## WORK INSTRUCTIONS
The entries below are to be returned exactly. Include all of them.

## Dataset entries
========================
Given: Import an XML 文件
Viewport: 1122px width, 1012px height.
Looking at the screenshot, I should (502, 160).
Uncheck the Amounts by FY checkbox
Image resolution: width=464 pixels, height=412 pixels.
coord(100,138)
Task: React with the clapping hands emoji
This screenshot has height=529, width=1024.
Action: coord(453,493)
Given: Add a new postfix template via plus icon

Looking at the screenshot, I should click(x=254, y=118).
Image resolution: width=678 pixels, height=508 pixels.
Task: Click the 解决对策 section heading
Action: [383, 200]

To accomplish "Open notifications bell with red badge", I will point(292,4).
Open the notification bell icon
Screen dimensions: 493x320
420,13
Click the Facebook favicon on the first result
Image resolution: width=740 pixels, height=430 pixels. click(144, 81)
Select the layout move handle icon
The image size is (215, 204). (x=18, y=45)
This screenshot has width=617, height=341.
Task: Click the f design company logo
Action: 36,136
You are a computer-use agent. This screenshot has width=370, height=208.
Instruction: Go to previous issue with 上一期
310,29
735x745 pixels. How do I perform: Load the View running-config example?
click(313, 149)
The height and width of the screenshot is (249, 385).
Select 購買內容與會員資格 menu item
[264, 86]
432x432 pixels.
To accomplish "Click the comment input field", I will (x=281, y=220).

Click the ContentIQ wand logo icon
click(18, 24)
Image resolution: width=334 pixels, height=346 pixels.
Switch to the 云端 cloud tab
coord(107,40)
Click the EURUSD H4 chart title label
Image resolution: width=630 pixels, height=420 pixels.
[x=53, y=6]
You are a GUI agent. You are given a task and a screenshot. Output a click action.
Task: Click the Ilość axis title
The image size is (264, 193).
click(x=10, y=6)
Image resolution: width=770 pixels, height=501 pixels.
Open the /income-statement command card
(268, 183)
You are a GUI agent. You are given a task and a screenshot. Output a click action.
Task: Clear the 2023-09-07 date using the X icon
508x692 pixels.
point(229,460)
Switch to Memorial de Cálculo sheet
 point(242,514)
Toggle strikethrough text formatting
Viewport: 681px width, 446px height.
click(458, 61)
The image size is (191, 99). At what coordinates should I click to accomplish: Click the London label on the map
========================
## EXPECTED OUTPUT
Given: Import an XML 文件
Viewport: 1122px width, 1012px height.
Looking at the screenshot, I should (502, 160).
Uncheck the Amounts by FY checkbox
Image resolution: width=464 pixels, height=412 pixels.
coord(100,138)
Task: React with the clapping hands emoji
This screenshot has height=529, width=1024.
Action: coord(453,493)
Given: Add a new postfix template via plus icon

Looking at the screenshot, I should click(x=254, y=118).
Image resolution: width=678 pixels, height=508 pixels.
Task: Click the 解决对策 section heading
Action: [383, 200]

To accomplish "Open notifications bell with red badge", I will point(292,4).
Open the notification bell icon
Screen dimensions: 493x320
420,13
Click the Facebook favicon on the first result
Image resolution: width=740 pixels, height=430 pixels. click(144, 81)
Select the layout move handle icon
The image size is (215, 204). (x=18, y=45)
This screenshot has width=617, height=341.
Task: Click the f design company logo
Action: 36,136
You are a computer-use agent. This screenshot has width=370, height=208.
Instruction: Go to previous issue with 上一期
310,29
735x745 pixels. How do I perform: Load the View running-config example?
click(313, 149)
The height and width of the screenshot is (249, 385).
Select 購買內容與會員資格 menu item
[264, 86]
432x432 pixels.
To accomplish "Click the comment input field", I will (x=281, y=220).

Click the ContentIQ wand logo icon
click(18, 24)
Image resolution: width=334 pixels, height=346 pixels.
Switch to the 云端 cloud tab
coord(107,40)
Click the EURUSD H4 chart title label
Image resolution: width=630 pixels, height=420 pixels.
[x=53, y=6]
You are a GUI agent. You are given a task and a screenshot. Output a click action.
Task: Click the Ilość axis title
The image size is (264, 193).
click(x=10, y=6)
Image resolution: width=770 pixels, height=501 pixels.
Open the /income-statement command card
(268, 183)
You are a GUI agent. You are given a task and a screenshot. Output a click action.
Task: Clear the 2023-09-07 date using the X icon
508x692 pixels.
point(229,460)
Switch to Memorial de Cálculo sheet
 point(242,514)
Toggle strikethrough text formatting
Viewport: 681px width, 446px height.
click(458, 61)
The image size is (191, 99). At what coordinates should I click to accomplish: Click the London label on the map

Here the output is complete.